-- Opening Marker --
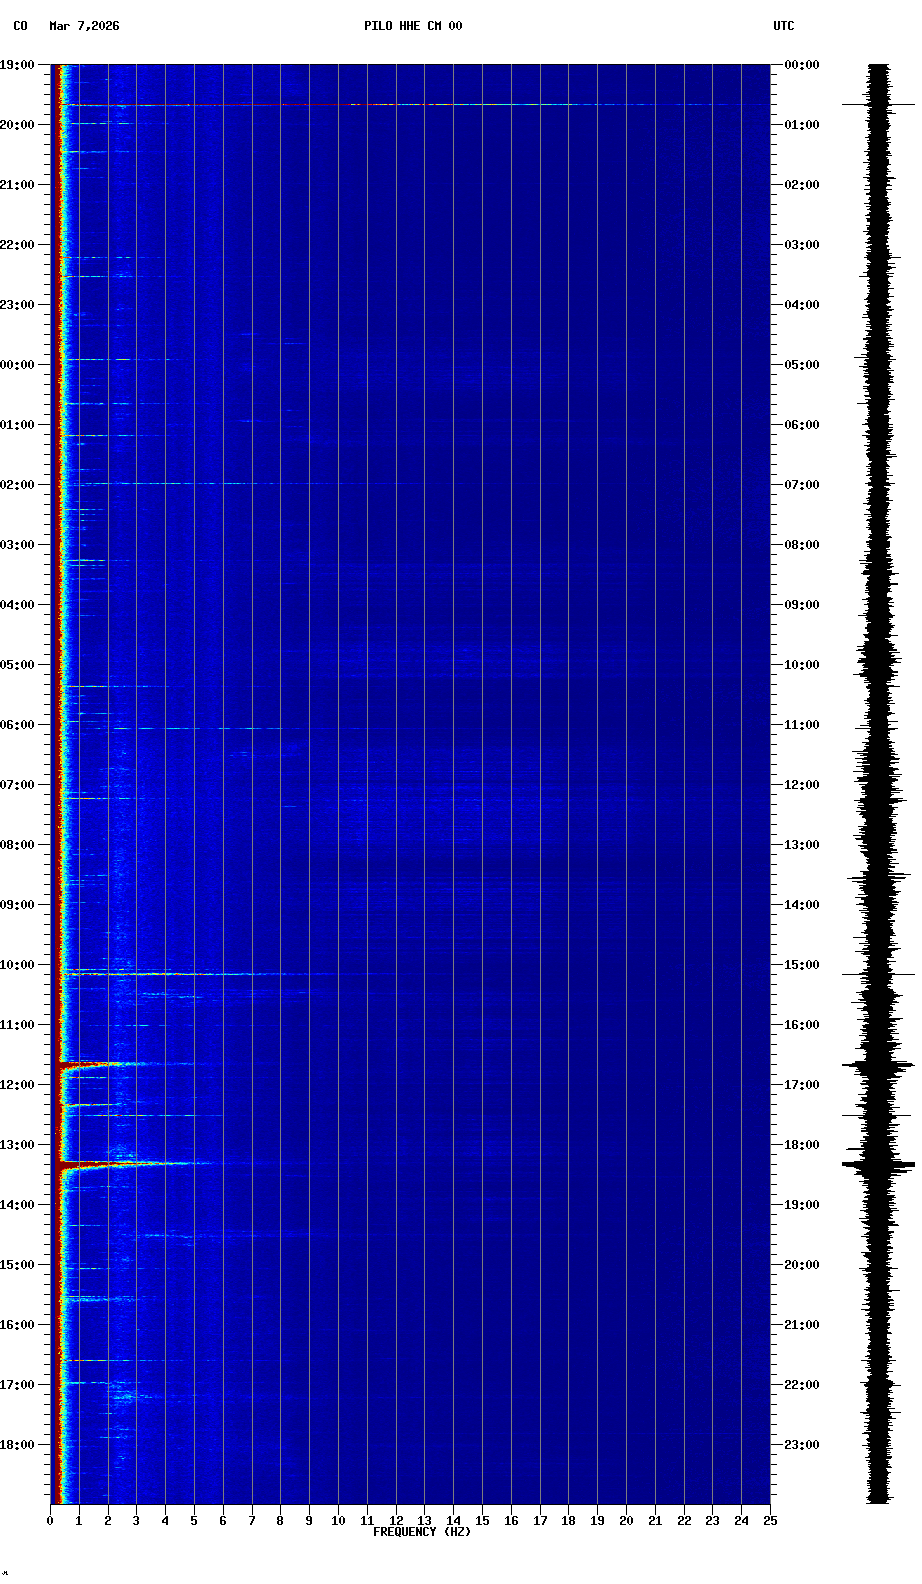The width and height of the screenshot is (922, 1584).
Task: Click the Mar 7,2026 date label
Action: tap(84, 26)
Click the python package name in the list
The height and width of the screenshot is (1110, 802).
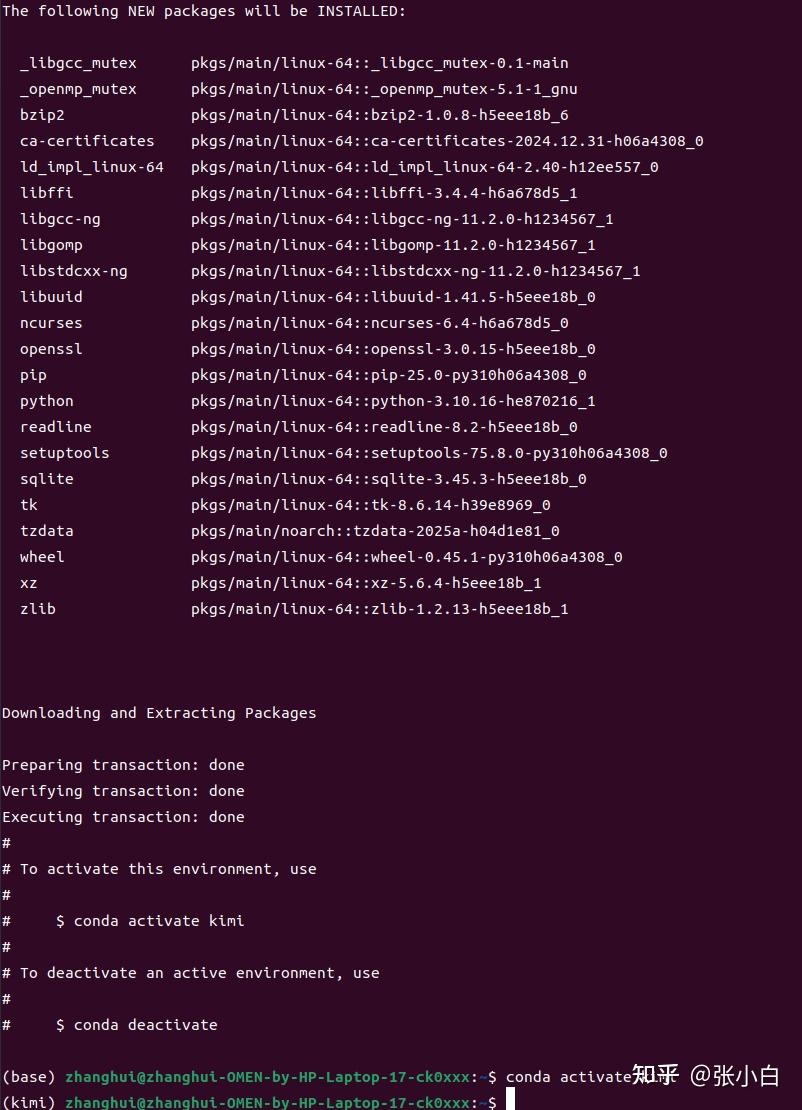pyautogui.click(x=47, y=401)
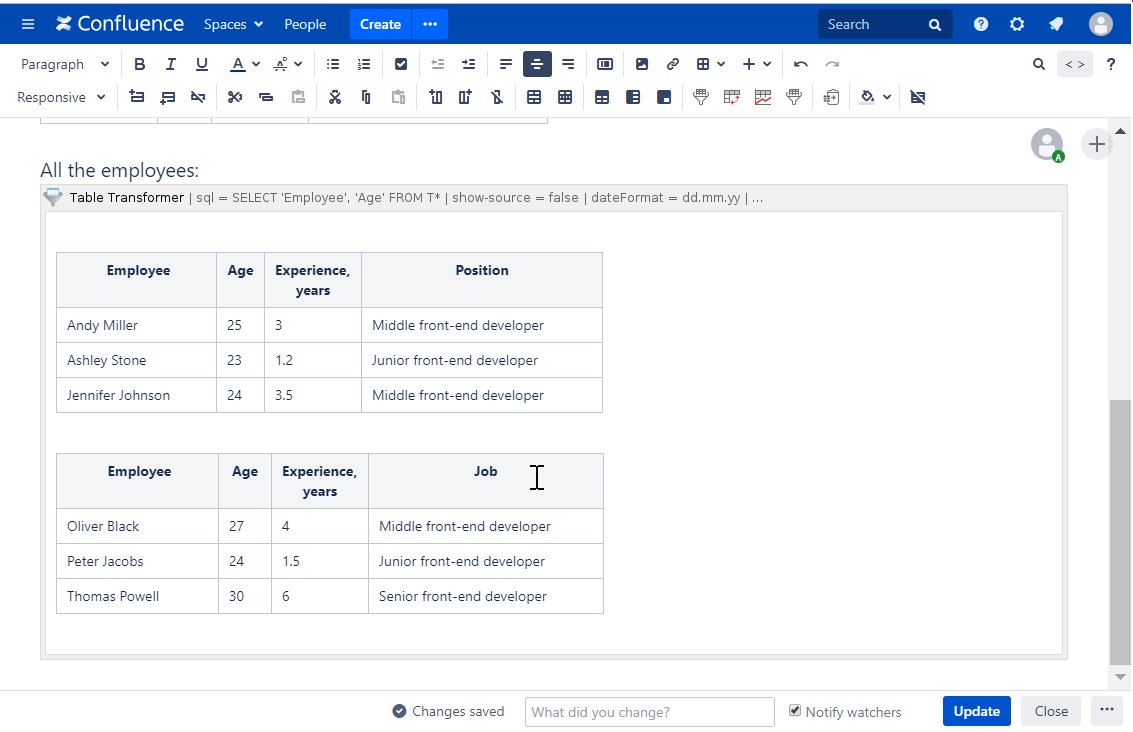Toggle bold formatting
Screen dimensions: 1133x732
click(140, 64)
-- Closing Marker --
Copy out, exactly and without pictures, each line from the one containing "Click the python package name in the list" through the final line of the entries, both ends included.

Click the python package name in the list
The height and width of the screenshot is (1110, 802).
pyautogui.click(x=47, y=401)
Toggle bold formatting
Screen dimensions: 1133x732
click(140, 64)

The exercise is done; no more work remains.